» SOURCE:
———
August 30, 2012: Oh! So THIS is what all the fuss is about?!

We absorb, we learn in so many ways.

At a recent Meeting for Theism with Attention to Jesus (at Friends Meeting at Cambridge), our attention centered on the Loaves and Fishes passage. Skillfully led by Chris Jorgenson*, we interacted with chapter and verse in a variety of modalities. We listened. We read. We meditated. We spoke. (We might have written but didn’t have time.) And we stood to offer a gesture illustrating a favorite verse; in other words, we embodied.

Embodiment. Have been thinking about that. So wanted to post this:

I was raised a Unitarian-Universalist—which means that in Sunday School and in sermons, Jesus always seemed to get lumped together with Ghandi and Martin Luther King, Jr. and other “great prophets.” The Bible, I recall being taught, was a crudely translated, politicized text and not to be trusted. Depictions of Jesus in art and movies or plays seemed to depict either a pretty/ pretty simpy guy or gruesome and bloody.

So although I now embrace Jesus’s teachings—thank you, Meeting Jesus Again for the First TimeI’ve spent years not getting Jesus!

Until I met Ralph Greene.

The occasion? He was the leader at a NEYM workshop entitled “Civil/Revolutionary Strife and Radical Witness.” More and more pulled to radical witness but not knowing a thing about Ralph Greene, I signed up.
———
» Collection entries:
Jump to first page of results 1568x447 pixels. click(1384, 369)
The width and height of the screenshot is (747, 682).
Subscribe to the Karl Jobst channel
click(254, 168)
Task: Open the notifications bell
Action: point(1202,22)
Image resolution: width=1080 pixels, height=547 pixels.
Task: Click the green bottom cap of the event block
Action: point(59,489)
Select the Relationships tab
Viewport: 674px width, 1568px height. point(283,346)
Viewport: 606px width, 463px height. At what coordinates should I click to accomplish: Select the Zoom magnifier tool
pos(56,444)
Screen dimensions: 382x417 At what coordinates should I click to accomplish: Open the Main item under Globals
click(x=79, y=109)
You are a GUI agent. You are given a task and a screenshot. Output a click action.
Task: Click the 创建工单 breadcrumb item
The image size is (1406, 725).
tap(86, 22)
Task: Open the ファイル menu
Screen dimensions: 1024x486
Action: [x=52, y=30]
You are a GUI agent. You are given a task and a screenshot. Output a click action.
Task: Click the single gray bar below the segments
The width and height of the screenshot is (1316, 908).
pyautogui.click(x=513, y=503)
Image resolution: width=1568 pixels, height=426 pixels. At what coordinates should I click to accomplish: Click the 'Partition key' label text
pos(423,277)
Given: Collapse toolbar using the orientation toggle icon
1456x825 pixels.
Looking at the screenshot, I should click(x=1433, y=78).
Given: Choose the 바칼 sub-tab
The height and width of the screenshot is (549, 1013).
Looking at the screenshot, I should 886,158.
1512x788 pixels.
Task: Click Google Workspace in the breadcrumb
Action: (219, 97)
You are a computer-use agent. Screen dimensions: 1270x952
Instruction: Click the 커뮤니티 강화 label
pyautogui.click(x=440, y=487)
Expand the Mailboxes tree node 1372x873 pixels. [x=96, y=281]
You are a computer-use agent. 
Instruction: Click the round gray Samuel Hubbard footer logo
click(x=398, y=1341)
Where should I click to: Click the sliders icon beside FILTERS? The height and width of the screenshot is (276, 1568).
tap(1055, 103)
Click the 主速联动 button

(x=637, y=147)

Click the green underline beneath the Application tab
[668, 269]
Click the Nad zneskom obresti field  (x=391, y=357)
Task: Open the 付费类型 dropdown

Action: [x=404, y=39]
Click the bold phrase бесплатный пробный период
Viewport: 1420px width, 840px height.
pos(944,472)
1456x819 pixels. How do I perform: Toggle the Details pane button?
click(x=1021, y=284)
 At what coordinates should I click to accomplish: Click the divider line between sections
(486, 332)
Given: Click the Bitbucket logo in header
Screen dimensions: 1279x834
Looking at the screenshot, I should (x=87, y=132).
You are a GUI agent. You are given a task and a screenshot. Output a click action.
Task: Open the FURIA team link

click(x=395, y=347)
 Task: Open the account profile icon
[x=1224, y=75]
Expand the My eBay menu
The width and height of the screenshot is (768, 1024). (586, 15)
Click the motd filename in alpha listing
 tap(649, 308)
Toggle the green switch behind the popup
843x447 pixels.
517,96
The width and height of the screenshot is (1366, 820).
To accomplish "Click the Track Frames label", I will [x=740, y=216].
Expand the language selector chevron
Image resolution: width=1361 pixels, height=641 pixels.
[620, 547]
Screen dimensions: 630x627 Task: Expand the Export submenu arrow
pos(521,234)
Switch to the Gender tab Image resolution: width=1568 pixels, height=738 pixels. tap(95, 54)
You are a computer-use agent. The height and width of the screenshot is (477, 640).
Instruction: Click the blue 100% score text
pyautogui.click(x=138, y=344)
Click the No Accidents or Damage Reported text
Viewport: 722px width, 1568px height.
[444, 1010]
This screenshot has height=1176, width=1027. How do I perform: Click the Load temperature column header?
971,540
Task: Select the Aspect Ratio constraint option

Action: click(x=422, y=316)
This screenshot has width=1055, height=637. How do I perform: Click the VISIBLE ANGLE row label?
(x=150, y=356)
———
» AIM OF THE EXERCISE: Resume the post about coming to understand Jesus, picking up after its last sentence.

» EXPECTED ANSWER:
So did over 30 other people! Which completely threw our “befuddled and tongue-tied” leader! (Who then proceeded, over 2 days, to give an excellent presentation on Benjamin Lay, Ralph Sandiford and William Hunt.)

Let me be clear: I’m NOT saying this elderly, Quaker pastor from Downeast Maine is Jesus Christ. I’m saying that for me, this gentle and kind man so embodies that love and compassion girding Christianity that for the first time in my life, I got all that devotion to Jesus Christ! I’m saying that the moment this thin, tall, slightly stooped guy in a baseball cap and chinos walked in the room I felt that love. I experienced a life spent in service of the ideal: “Love your neighbor as yourself.”

And, I guess I’m saying, to strive to embody such love as we cheerfully and gently walk over the earth just might be the most radical act of all!

*Much-loved member of FMC, former coordinator for youth programs for New England Yearly Meeting (NEYM), Alternatives to Violence trainer; the list goes on and. . .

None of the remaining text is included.